## [CONSIGNE]
Extrais l'intégralité de la liste ci-dessous en recopiant chaque ligne sans la moindre modification.

## [DONNÉES AFFICHÉES]
________

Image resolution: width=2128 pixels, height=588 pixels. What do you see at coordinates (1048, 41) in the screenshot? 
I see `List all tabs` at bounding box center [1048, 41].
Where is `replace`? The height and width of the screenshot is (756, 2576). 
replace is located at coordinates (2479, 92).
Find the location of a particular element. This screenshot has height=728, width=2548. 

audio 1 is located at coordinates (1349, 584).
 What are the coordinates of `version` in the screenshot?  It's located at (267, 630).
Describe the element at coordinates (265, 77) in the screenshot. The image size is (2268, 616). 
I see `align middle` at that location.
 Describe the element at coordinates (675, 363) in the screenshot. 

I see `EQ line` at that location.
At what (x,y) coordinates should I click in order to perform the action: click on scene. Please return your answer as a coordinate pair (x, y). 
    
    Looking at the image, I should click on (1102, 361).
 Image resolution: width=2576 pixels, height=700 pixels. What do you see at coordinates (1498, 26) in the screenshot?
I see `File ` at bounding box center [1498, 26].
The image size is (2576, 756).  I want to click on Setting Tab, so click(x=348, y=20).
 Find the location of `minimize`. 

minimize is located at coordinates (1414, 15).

________

## [RÉPONSE]
Image resolution: width=2128 pixels, height=588 pixels. What do you see at coordinates (1048, 41) in the screenshot? 
I see `List all tabs` at bounding box center [1048, 41].
Where is `replace`? The height and width of the screenshot is (756, 2576). 
replace is located at coordinates (2479, 92).
Find the location of a particular element. This screenshot has height=728, width=2548. 

audio 1 is located at coordinates (1349, 584).
 What are the coordinates of `version` in the screenshot?  It's located at (267, 630).
Describe the element at coordinates (265, 77) in the screenshot. The image size is (2268, 616). 
I see `align middle` at that location.
 Describe the element at coordinates (675, 363) in the screenshot. 

I see `EQ line` at that location.
At what (x,y) coordinates should I click in order to perform the action: click on scene. Please return your answer as a coordinate pair (x, y). 
    
    Looking at the image, I should click on (1102, 361).
 Image resolution: width=2576 pixels, height=700 pixels. What do you see at coordinates (1498, 26) in the screenshot?
I see `File ` at bounding box center [1498, 26].
The image size is (2576, 756).  I want to click on Setting Tab, so click(x=348, y=20).
 Find the location of `minimize`. 

minimize is located at coordinates (1414, 15).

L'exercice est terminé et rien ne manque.